▸ Problem details
Leave the pictures out, and repeat exactly each line from the one that holds "You are a computer-use agent. This" through the final line of the entries below.

Dataset entries
■ ■ ■

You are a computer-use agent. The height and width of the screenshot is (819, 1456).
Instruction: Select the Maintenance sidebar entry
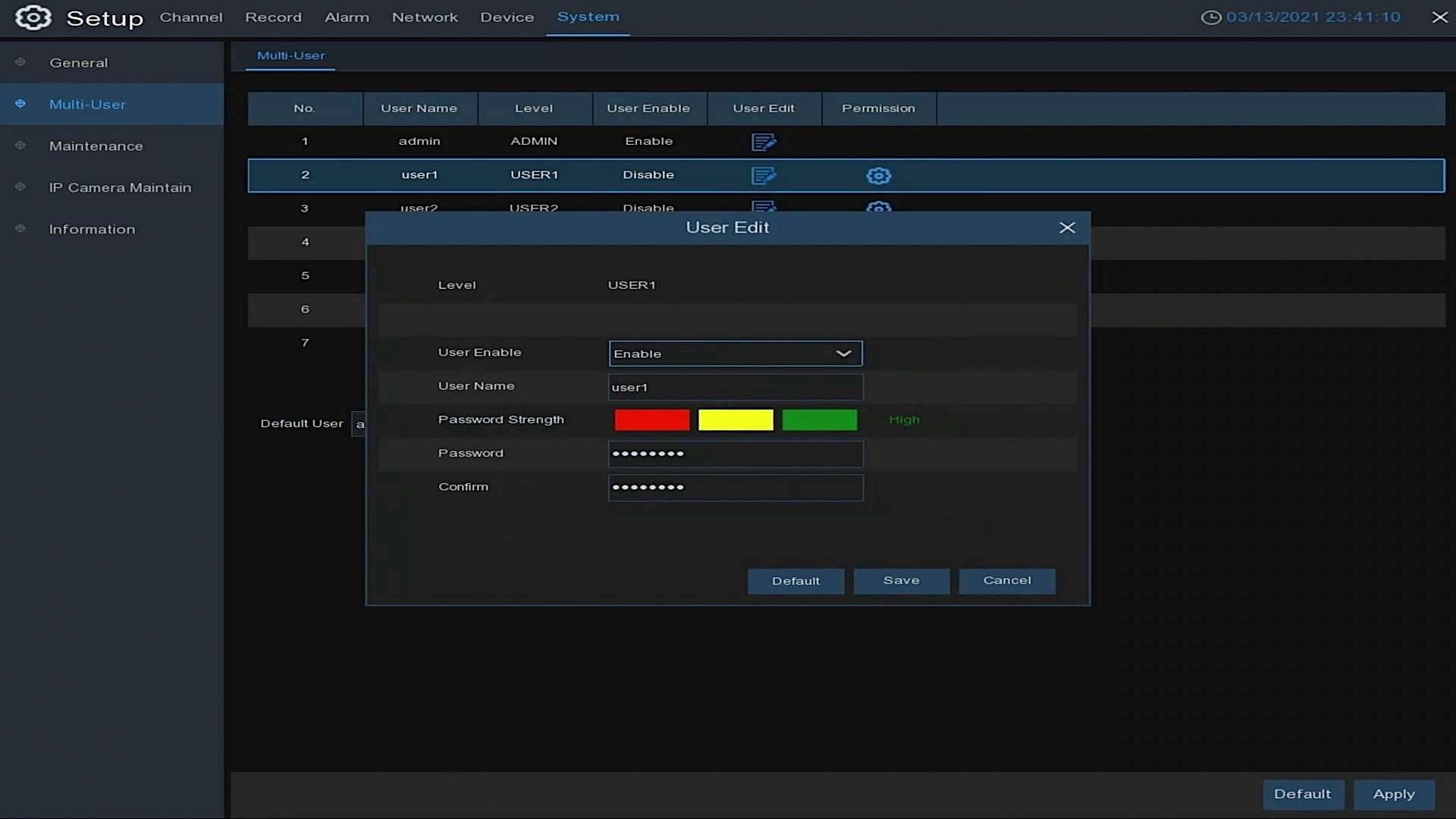click(x=96, y=146)
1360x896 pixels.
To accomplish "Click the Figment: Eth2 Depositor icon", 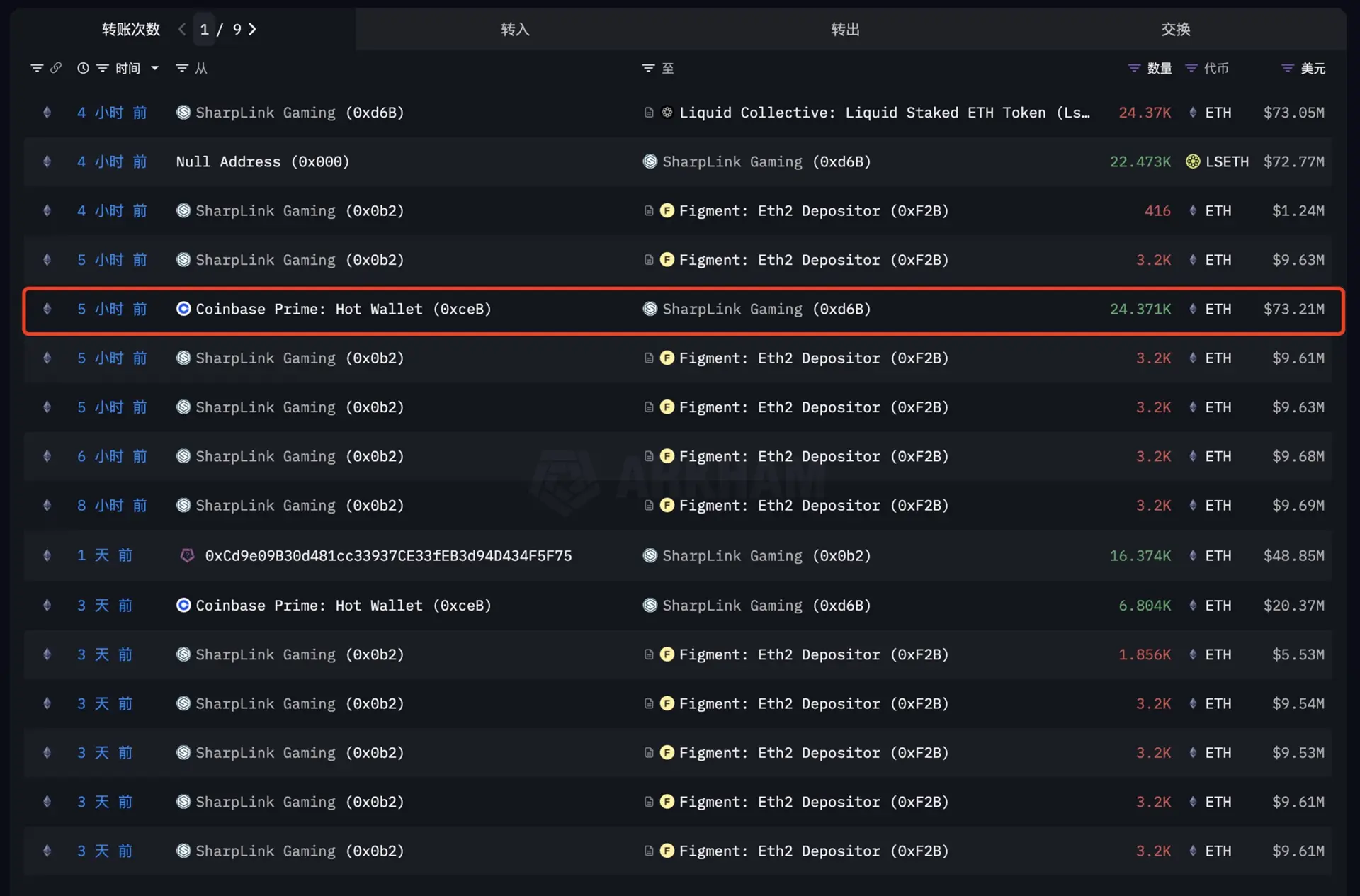I will pos(667,210).
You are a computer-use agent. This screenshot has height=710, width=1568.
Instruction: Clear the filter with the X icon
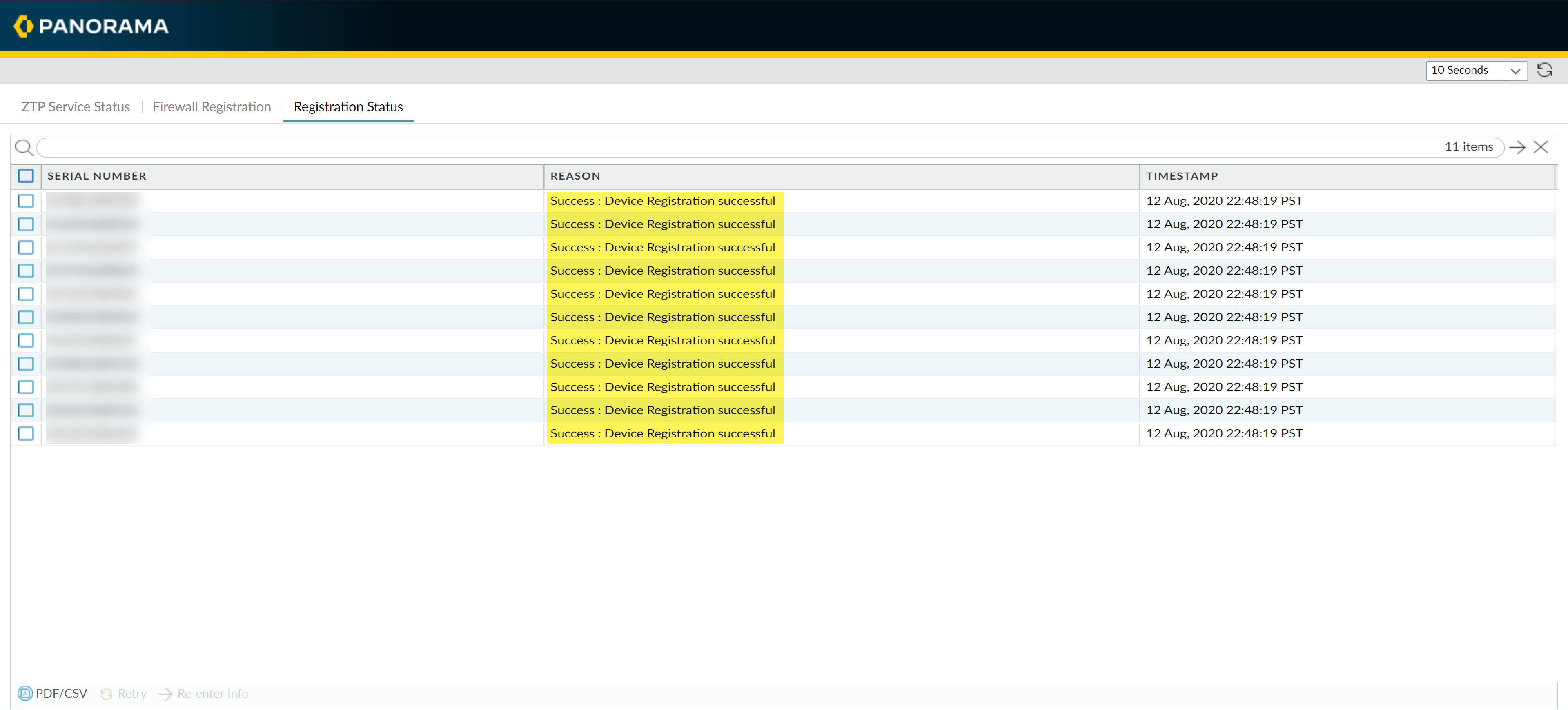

■ ■ ■

▸ Task answer
You are a computer-use agent. This screenshot has height=710, width=1568.
Instruction: Clear the filter with the X icon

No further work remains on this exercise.